## Record list
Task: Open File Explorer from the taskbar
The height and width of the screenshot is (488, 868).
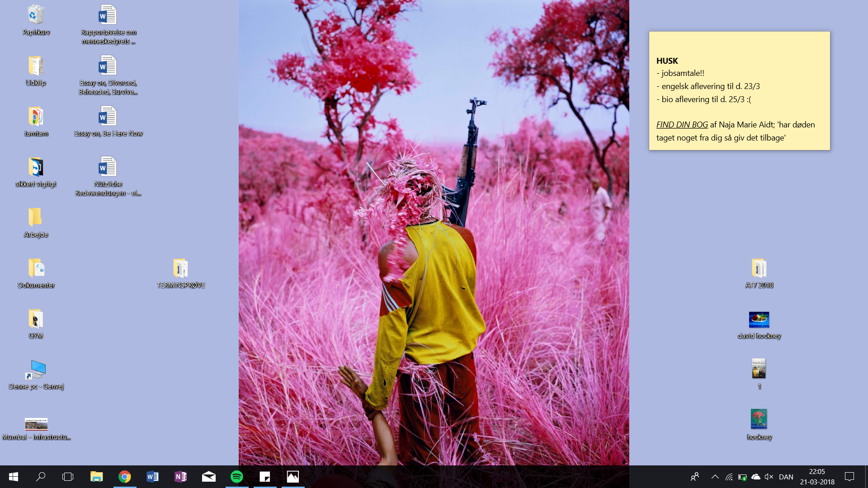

---

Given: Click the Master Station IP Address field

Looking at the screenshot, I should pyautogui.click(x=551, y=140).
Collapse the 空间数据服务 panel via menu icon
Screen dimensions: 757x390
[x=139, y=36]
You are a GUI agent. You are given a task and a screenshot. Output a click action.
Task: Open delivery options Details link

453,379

## Instructions for the task
Copy out the rows between the line holding "Task: Open File Explorer from the taskbar" and the line holding "The height and", inclusive, without changing anything.

## Exercise response
Task: Open File Explorer from the taskbar
The height and width of the screenshot is (488, 868).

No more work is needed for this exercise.